Tal llamada para nosotros, que hemos participado en los ejercicios cuaresmales durante esta última semana, han sido las meditaciones del padre Faustino Ossanna, o.f.m. conv. Él ha tratado de hacer converger la mirada de nuestras almas sobre Cristo que vive en nosotros por medio del Evangelio, por medio de la gracia de la redención; sobre Cristo que se abandona en nuestras manos de sacerdotes en la Eucaristía; sobre Cristo que vive en la Iglesia...
Durante la Cuaresma todos estamos llamados a mirar con mayor frecuencia a Cristo, a mirarlo con mayor perspicacia, con amor más intenso, con esperanza más firme, para sentir su mirada que se posa sobre nuestra conciencia, sobre nuestra vida. Es la mirada del Amigo, la mirada del Maestro, la mirada del Hermano.
2. Hacia Cristo Señor, que es el "Redentor del hombre", Redemptor hominis, deseo que se dirija la mirada de la Iglesia y del mundo en mi primera Encíclica, que lleva fecha del 4 de marzo del corriente año, primer domingo de Cuaresma, y que se hará pública el próximo jueves. He tratado de expresar en ella lo que ha animado y anima continuamente mis pensamientos y mi corazón desde el comienzo del pontificado que, por inescrutable designio de la Providencia, tuve que asumir el 16 de octubre del año pasado. La Encíclica contiene los pensamientos que entonces, al comienzo de este nuevo camino, apremiaban con fuerza especial a mi alma, y que sin duda, ya anteriormente venían madurando en mi, durante los años de mi servicio sacerdotal y después del episcopal. Creo que, si Cristo me ha llamado así, con tales pensamientos..., con tales sentimientos, es porque ha querido que estas llamadas de la mente y del corazón, estas expresiones de fe, esperanza y caridad, encontrasen resonancia en mi nuevo ministerio universal, desde su comienzo. Por lo tanto, como veo y siento la relación entre el misterio de la redención en Cristo Jesús y la dignidad del hombre, así querría unir mucho la misión de la Iglesia con el servicio al hombre, en este su impenetrable misterio. Veo en esto la tarea central de mi nuevo servicio eclesial.
Si hoy os lo confío, es porque querría pedir con vosotros a la Madre de la Iglesia y Trono de la Sabiduría que acoja este mi primer trabajo para bien de la Iglesia y del hombre de nuestro tiempo, para que juntos podamos mirar a Cristo en esta hora particular de la historia, levantando a Él la mirada de nuestra fe y de nuestra esperanza.
3. Querría invitar ahora a todos los presentes a unirse conmigo en oración especial en sufragio del alma escogida del cardenal Jean Villot, mi Secretario de Estado, llamado por el Señor anteayer al premio eterno.
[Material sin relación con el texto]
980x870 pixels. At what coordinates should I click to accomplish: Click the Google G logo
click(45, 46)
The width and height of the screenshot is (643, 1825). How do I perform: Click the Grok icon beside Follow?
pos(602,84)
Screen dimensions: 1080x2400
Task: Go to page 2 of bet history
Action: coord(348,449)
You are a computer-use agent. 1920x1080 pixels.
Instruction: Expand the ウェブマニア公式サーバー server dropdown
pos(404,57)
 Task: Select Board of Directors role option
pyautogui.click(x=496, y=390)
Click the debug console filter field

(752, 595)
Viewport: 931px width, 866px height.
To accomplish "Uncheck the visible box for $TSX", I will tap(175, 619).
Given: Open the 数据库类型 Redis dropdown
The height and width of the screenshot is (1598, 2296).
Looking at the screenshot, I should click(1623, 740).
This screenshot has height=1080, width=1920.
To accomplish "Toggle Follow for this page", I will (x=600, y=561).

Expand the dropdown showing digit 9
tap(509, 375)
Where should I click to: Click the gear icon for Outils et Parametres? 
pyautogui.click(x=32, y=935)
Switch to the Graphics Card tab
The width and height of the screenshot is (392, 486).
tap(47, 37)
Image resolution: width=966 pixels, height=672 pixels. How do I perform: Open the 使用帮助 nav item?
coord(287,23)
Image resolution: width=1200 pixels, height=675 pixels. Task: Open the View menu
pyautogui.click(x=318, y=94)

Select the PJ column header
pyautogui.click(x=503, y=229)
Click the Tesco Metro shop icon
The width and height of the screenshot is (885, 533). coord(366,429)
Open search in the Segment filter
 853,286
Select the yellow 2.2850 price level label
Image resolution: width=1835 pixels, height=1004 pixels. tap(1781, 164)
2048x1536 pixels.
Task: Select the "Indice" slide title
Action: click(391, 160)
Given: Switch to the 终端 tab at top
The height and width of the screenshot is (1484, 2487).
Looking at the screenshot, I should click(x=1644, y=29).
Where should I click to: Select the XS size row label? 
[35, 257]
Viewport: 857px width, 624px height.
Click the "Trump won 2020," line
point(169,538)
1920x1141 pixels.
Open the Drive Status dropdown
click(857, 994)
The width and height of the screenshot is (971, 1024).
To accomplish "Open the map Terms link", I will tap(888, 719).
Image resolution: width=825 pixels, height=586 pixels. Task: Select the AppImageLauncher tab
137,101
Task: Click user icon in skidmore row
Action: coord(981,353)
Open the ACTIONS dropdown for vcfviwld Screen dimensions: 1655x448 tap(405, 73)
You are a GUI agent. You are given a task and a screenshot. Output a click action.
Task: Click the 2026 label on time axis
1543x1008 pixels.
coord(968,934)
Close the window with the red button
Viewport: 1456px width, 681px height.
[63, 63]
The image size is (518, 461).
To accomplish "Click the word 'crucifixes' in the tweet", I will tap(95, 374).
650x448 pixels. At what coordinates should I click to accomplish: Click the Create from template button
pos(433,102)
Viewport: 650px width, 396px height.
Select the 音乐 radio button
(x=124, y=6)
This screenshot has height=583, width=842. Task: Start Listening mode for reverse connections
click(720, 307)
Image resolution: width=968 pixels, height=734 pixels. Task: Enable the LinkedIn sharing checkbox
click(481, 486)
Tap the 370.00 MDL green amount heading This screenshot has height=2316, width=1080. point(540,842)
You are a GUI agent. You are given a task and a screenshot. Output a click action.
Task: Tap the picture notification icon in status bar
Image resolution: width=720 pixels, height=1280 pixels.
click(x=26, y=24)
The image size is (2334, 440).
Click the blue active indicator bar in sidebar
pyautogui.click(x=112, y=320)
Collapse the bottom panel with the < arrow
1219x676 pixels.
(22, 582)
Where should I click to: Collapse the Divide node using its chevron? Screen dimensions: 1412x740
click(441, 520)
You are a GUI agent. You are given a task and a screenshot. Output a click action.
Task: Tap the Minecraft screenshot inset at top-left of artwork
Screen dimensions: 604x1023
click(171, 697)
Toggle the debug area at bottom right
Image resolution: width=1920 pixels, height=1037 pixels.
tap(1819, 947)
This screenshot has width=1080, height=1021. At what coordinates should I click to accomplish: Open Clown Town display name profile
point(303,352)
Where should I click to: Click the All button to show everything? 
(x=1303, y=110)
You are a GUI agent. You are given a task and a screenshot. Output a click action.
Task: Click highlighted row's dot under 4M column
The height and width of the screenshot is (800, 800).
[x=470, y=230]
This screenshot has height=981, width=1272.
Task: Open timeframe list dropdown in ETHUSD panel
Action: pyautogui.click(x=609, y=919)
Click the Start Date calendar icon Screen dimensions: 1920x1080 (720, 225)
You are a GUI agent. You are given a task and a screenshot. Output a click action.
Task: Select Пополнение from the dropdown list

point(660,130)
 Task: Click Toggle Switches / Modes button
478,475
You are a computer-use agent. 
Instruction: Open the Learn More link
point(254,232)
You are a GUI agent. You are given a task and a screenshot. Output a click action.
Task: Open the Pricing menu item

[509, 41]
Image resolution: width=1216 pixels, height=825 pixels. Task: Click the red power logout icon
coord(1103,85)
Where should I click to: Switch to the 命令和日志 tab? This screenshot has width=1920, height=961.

Los breves, pero intensos meses de colaboración en este primer periodo de pontificado me han permitido admirar la fe profunda, el singular equilibrio, el amor sincero a la Iglesia, la infatigable dedicación al deber. Su separación imprevista ha suscitado dolor profundo en mi corazón. Quiera Dios acoger en su paz a este fiel servidor.
4. No podría, por último, dejar de deciros, aunque sea brevemente, con cuánta atención estoy siguiendo el nuevo esfuerzo en marcha con el fin de llevar a un acuerdo pacifico la vieja crisis del Oriente Medio.
Conozco las posiciones diferentes y hasta opuestas que se manifiestan al respecto. Pero el amor que el Papa siente por la paz no puede menos de hacerle desear y esperar vivamente que quede asegurada en todas partes, con la consideración justa de los derechos y legitimas aspiraciones de todos los pueblos interesados. Repitamos, pues, sin cansarnos y sin perder el ánimo, nuestra oración común a la Reina de la Paz.